──────── Excerpt ────────

Recruit Rios, for one, noticed a difference. "He started working at raising the maximum level of what he could do."

By strengthening himself, "I can keep up," he says.

"And when there's something that I can't do by myself, I can get that help, but I'm also putting in my 100 percent. It's not like, 'Help me, I'll do 10 percent and you do the rest.' "

'Mommy! Mommy!'

Marching with a noticeable limp, Recruit Rios stares blankly ahead, moving almost by force of habit.

His left ankle throbs. He had rolled it a dozen times during the Crucible, and now there is an ugly, large lump there. He tries not to cry.

He has come far since that gray morning when he was just another recruit on the bus leaving downtown Dallas. Then, too, he had fought back his tears. But when he caught sight of his mother standing at a corner waiting for the light to turn, his heart broke. She was crying.

Jumping up, he pounded his fists on the window, yelling, "Mommy, Mommy!" It took several recruits to calm him down.

Since then, he has written more than a dozen letters to his mother, Lizet Lopez, who lives in Balch Springs. In one, he thanked her for everything she had done for him over the years, for putting him first, even after his father had left when he was a baby.

"I always put everything else ahead of you, and now I realize I should have put you first," he wrote.

He missed her and his home, but he wasn't a kid anymore, he wrote in another letter. "I have worked too hard, and nothing is going to hold me back."

──────── Items ────────

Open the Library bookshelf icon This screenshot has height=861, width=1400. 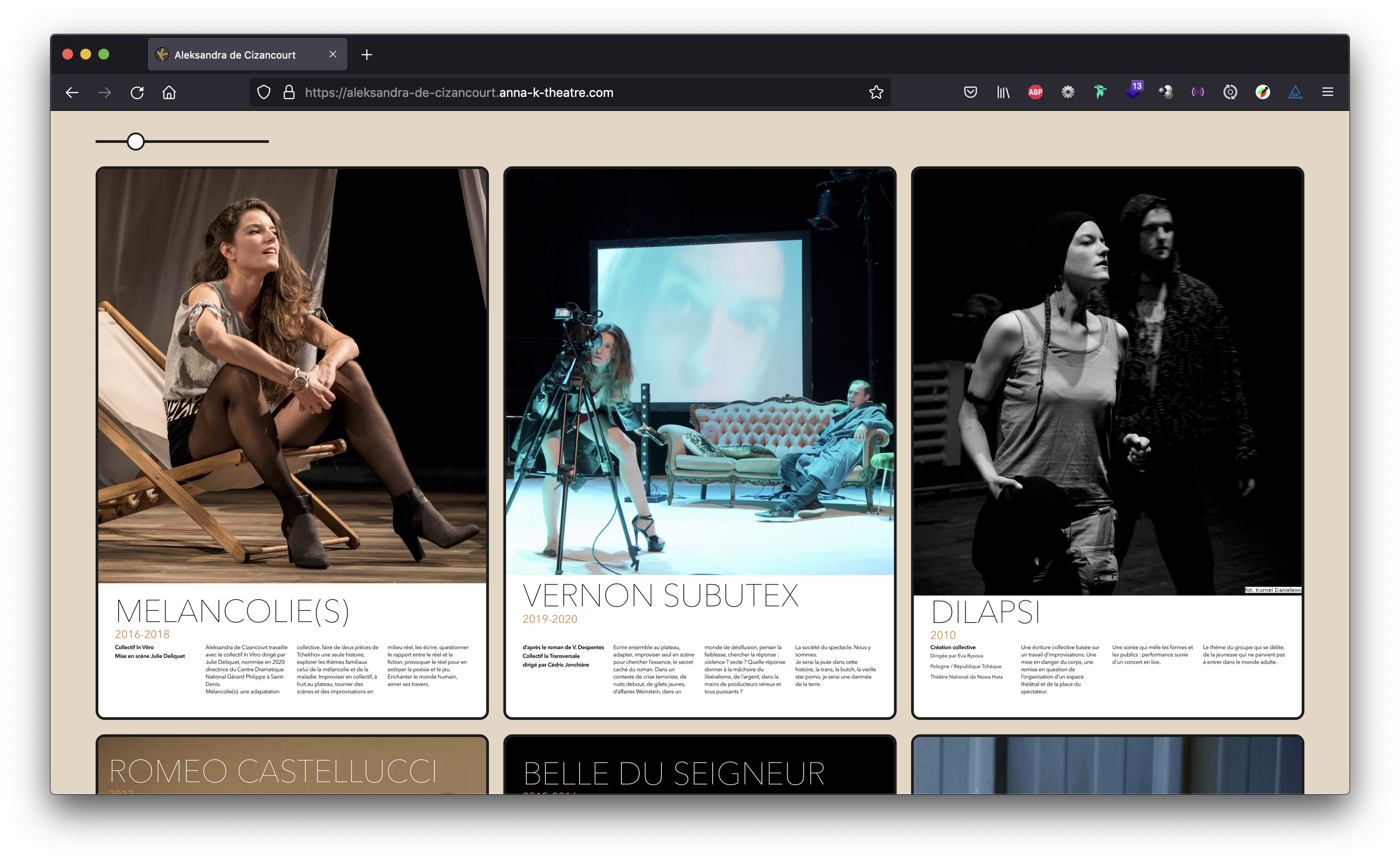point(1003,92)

────────
──────── Items ────────

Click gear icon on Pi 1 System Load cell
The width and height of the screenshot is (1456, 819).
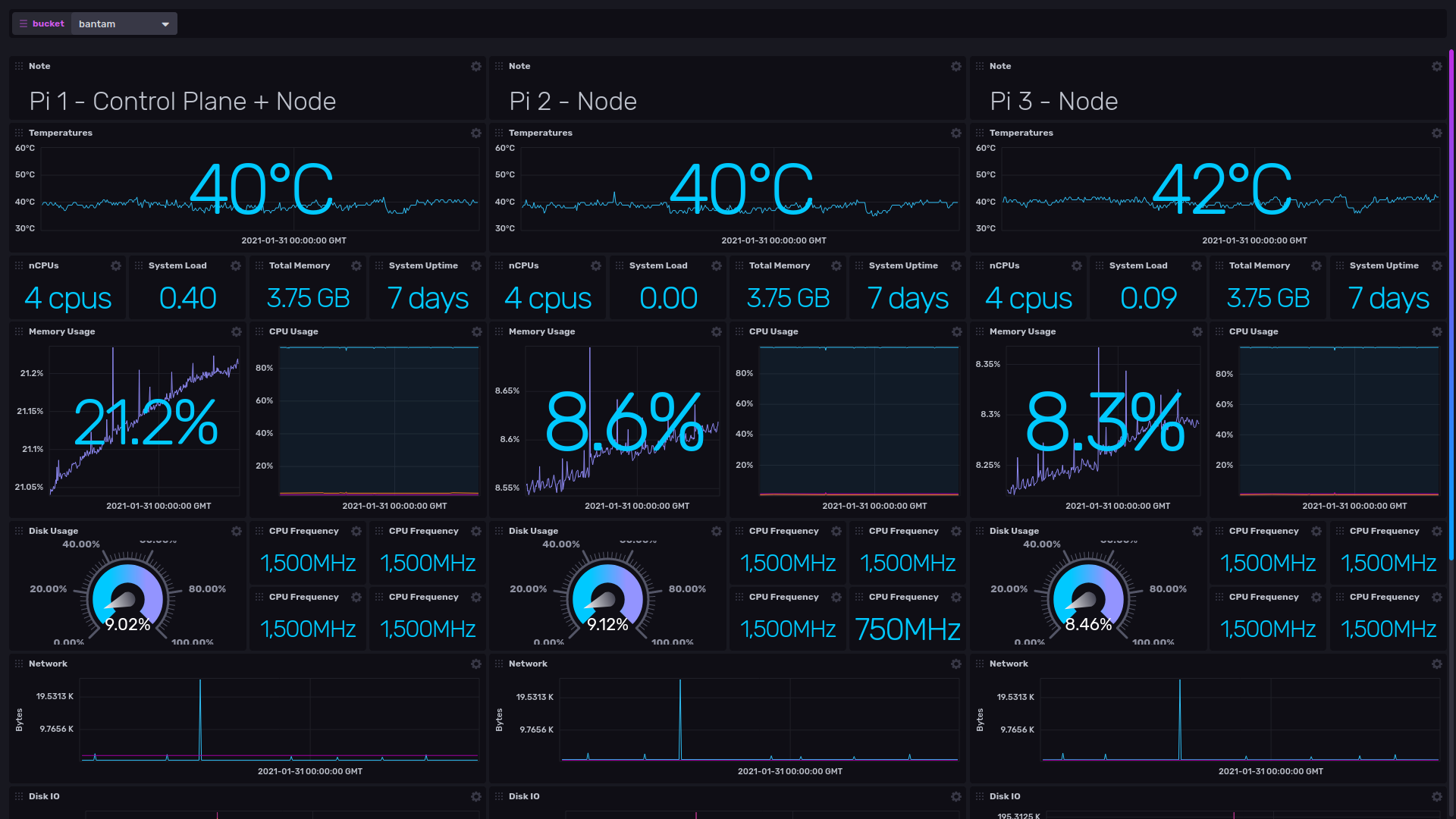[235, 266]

────────

### Work to complete:
[A] In the excerpt about Recruit Rios, where does his mother, Lizet Lopez, live?
[B] Write out the passage of the excerpt about Recruit Rios from "Since then, he" to "was a baby.", substituting "notes" for "letters".

### The answers:
[A] Balch Springs.

[B]
Since then, he has written more than a dozen notes to his mother, Lizet Lopez, who lives in Balch Springs. In one, he thanked her for everything she had done for him over the years, for putting him first, even after his father had left when he was a baby.